Xbox Live: How an Old Tech Company Built a Social Media Juggernaut
HBR.org 2012-06-12
This week much of the country has been transfixed by the NBA playoffs, in which two 36-year-old superstars — Tim Duncan of the San Antonio Spurs and Kevin Garnett of the Boston Celtics — have been playing as if they found a time machine. Their success is a reminder that the conventional wisdom that basketball is a game for young people doesn't always apply.
The same phenomenon has been quietly playing out in the world of social media. Amid the flood of social media IPOs during the last 12 months, another "old guard" tech company has quietly built one of the most dominant, fiercely loyal and profitable social media businesses to date. You might have heard of it: The company is called Microsoft, and the social media business is called Xbox Live. Xbox Live is easy to miss. It's a $2 billion revenue business embedded within the $9 billion revenue entertainment/devices business of the $73 billion revenue of Microsoft overall. If Xbox Live was a standalone business, its 40 million members would be dwarfed by user base of Linkedin, Twitter, Zynga and Facebook. But while Xbox Live's membership is less than 20% of the size of Zynga (a comparable gaming company), it likely has nearly double the gross profit that Zynga generates. Not bad for the old guy.

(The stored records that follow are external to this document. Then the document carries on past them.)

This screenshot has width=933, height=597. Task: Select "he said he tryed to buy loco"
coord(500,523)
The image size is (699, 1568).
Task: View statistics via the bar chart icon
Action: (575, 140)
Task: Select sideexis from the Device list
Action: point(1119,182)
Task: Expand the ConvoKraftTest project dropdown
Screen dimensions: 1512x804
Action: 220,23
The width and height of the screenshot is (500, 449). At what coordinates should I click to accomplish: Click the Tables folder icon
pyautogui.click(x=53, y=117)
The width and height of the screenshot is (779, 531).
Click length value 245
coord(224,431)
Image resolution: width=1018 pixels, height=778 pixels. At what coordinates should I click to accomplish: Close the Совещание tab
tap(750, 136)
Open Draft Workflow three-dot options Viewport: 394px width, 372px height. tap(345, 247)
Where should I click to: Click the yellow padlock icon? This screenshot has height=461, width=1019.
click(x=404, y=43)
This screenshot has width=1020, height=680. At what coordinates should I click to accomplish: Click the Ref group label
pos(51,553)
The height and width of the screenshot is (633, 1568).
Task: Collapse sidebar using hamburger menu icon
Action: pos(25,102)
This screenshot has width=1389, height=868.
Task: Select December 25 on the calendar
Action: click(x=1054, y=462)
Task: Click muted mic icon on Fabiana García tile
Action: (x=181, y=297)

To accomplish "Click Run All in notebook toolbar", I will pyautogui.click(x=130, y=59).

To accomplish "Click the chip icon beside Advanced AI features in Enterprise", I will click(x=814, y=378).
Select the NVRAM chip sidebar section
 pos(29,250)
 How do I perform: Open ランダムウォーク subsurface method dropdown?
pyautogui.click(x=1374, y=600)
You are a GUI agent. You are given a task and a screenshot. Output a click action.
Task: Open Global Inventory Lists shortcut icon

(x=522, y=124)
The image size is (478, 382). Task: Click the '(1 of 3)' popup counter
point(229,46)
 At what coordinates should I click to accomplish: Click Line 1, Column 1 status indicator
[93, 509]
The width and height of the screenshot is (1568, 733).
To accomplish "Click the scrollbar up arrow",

I discovered Xbox Live first via my brother-in-law Joel, a technology executive and gaming enthusiast from Seattle, and my junior high buddies, Emmett and Reid, from Hawaii. I hadn't played video games in years, but Xbox Live was a game changer. We were able to play each other and talk to one another despite living thousands of miles apart. It was a way to compete with one another as we caught up. We could also compete as a team against others, much like playing pick up sports at the park or having poker night. I positioned it to my wife (who was less than enthusiastic) as a way of keeping up with my friends from home. This worked at first, although the jig was up when she would ask how Emmett's family was doing and I'd respond with, "Um...I forgot to ask, but his sniper skills are just fine."
What I love about the Xbox Live story is that it proves that you can teach an old dog new tricks. More specifically, it shows that big, established incumbents can drive category creation. Fair or not, Microsoft has long had a reputation for being a fast follower. They deserve credit for not only successfully competing in the brutal gaming arena with breakthrough product innovations Xbox 360 and Kinect, but also by breakthrough business model innovation via Xbox Live. Xbox Live not only provides big margins, it is an incredible defensive moat when the next-generation product platforms come out. It also provides new, stable profit pools beyond the volatile game/consumable business to tap into, such as home entertainment (e.g., by offering Netflix, HBO Go) or even as a direct retail channel for downloadable games or content. Since it provides ongoing subscription revenue, Xbox Live gives Microsoft significant mixed business model opportunities.
My hope is that more established, incumbent companies find the Xbox Live story inspirational and see category creation is a viable growth strategy for them as well. It only makes sense that the companies with the most resources and capabilities are in as good position as any to create new categories. And they may find that as they pursue category creation, they find the fountain of youth along the way.